ASSIGNMENT:
Return only the stretch of the material below that begins with the line containing "Image resolution: width=1456 pixels, height=840" and ends with the line containing "Task: Toggle the left sidebar layout icon", exactly; both of those lines belong to it.

....................

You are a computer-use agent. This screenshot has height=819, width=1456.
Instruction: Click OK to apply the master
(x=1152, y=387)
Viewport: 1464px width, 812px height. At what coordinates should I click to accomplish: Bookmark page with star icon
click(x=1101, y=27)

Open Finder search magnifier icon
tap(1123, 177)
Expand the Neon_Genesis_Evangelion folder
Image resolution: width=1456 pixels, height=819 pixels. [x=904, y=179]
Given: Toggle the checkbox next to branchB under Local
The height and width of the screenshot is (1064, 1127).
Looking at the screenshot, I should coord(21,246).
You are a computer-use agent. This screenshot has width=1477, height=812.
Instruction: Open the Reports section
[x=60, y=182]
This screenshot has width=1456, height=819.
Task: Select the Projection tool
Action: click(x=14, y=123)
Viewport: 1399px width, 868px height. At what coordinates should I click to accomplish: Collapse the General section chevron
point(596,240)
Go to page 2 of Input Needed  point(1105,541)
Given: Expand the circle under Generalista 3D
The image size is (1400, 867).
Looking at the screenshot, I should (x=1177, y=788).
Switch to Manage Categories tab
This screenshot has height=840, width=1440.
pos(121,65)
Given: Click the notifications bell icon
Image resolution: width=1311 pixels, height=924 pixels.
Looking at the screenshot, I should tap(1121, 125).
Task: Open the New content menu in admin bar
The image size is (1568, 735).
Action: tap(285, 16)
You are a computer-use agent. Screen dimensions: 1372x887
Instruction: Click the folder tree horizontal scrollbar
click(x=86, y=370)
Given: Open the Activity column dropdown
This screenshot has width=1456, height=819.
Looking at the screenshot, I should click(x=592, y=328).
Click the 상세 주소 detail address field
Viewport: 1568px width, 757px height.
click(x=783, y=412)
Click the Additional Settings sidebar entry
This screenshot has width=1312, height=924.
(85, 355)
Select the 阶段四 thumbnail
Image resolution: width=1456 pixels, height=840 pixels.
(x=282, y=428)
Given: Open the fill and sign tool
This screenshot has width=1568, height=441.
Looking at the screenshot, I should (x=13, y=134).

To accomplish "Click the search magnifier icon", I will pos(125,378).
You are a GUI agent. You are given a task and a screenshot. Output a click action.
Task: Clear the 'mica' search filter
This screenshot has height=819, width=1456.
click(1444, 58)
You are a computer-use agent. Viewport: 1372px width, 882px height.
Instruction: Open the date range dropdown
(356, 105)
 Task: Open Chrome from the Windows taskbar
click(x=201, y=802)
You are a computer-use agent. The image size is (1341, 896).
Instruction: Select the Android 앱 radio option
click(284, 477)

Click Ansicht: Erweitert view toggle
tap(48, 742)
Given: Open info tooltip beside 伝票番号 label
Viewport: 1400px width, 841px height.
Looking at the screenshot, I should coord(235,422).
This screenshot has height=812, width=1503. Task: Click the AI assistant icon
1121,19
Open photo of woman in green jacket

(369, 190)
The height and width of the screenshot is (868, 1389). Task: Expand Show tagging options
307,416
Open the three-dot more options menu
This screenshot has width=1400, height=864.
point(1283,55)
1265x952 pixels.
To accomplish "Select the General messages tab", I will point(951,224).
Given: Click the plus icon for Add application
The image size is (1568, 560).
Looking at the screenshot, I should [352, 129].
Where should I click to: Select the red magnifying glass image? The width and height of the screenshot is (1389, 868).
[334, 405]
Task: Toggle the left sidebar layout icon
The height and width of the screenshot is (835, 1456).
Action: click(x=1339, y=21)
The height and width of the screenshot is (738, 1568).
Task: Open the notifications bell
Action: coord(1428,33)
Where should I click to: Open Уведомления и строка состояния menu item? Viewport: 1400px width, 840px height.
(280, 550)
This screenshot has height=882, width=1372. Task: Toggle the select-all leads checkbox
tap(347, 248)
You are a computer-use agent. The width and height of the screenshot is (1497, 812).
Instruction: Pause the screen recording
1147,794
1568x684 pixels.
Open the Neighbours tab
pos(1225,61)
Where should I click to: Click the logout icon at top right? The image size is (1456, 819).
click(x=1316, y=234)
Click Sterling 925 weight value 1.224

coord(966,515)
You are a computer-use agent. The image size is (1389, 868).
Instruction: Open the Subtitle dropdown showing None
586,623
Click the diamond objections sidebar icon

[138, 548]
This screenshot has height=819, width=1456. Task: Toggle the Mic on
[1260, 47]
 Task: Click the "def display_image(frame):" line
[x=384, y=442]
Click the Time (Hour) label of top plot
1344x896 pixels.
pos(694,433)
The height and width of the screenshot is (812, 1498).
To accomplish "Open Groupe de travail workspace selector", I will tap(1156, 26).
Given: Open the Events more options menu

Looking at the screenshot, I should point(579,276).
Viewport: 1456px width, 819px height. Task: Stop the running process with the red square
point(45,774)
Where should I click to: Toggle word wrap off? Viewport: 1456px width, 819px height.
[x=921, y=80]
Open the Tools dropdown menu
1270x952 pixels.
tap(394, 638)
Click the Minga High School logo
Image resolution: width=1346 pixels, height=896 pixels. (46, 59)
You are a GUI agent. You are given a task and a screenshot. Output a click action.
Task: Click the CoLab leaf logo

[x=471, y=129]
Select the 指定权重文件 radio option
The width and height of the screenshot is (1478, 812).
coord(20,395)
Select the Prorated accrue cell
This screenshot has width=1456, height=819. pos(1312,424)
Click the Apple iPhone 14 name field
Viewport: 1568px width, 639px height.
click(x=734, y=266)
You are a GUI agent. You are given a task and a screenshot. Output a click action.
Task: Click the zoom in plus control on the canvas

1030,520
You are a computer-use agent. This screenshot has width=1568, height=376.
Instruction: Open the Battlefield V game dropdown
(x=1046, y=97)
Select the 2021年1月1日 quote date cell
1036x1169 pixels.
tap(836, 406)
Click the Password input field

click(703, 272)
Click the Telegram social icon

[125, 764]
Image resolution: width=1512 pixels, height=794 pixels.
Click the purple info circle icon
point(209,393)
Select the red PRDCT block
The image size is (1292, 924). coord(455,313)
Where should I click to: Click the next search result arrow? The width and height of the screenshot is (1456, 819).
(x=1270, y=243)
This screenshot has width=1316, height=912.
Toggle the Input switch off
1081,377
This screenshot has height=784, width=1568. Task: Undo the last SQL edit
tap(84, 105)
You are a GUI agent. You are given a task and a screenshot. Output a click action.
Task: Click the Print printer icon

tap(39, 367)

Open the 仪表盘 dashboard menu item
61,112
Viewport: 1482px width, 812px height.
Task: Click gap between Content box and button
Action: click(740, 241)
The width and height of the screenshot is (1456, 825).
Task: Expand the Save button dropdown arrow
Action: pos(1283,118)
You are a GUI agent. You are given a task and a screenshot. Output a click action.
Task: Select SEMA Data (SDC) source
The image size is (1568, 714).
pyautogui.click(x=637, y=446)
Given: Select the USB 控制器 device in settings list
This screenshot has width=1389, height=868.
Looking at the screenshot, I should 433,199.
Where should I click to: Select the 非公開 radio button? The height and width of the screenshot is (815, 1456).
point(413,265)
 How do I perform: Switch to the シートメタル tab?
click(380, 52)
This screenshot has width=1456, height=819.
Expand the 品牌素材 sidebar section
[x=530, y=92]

....................

TASK RESULT:
Image resolution: width=1456 pixels, height=840 pixels.
(x=282, y=428)
Given: Open the fill and sign tool
This screenshot has width=1568, height=441.
Looking at the screenshot, I should (x=13, y=134).

To accomplish "Click the search magnifier icon", I will pos(125,378).
You are a GUI agent. You are given a task and a screenshot. Output a click action.
Task: Clear the 'mica' search filter
This screenshot has height=819, width=1456.
click(1444, 58)
You are a computer-use agent. Viewport: 1372px width, 882px height.
Instruction: Open the date range dropdown
(356, 105)
 Task: Open Chrome from the Windows taskbar
click(x=201, y=802)
You are a computer-use agent. The image size is (1341, 896).
Instruction: Select the Android 앱 radio option
click(284, 477)

Click Ansicht: Erweitert view toggle
tap(48, 742)
Given: Open info tooltip beside 伝票番号 label
Viewport: 1400px width, 841px height.
Looking at the screenshot, I should coord(235,422).
This screenshot has height=812, width=1503. Task: Click the AI assistant icon
1121,19
Open photo of woman in green jacket

(369, 190)
The height and width of the screenshot is (868, 1389). Task: Expand Show tagging options
307,416
Open the three-dot more options menu
This screenshot has width=1400, height=864.
point(1283,55)
1265x952 pixels.
To accomplish "Select the General messages tab", I will point(951,224).
Given: Click the plus icon for Add application
The image size is (1568, 560).
Looking at the screenshot, I should [352, 129].
Where should I click to: Select the red magnifying glass image? The width and height of the screenshot is (1389, 868).
[334, 405]
Task: Toggle the left sidebar layout icon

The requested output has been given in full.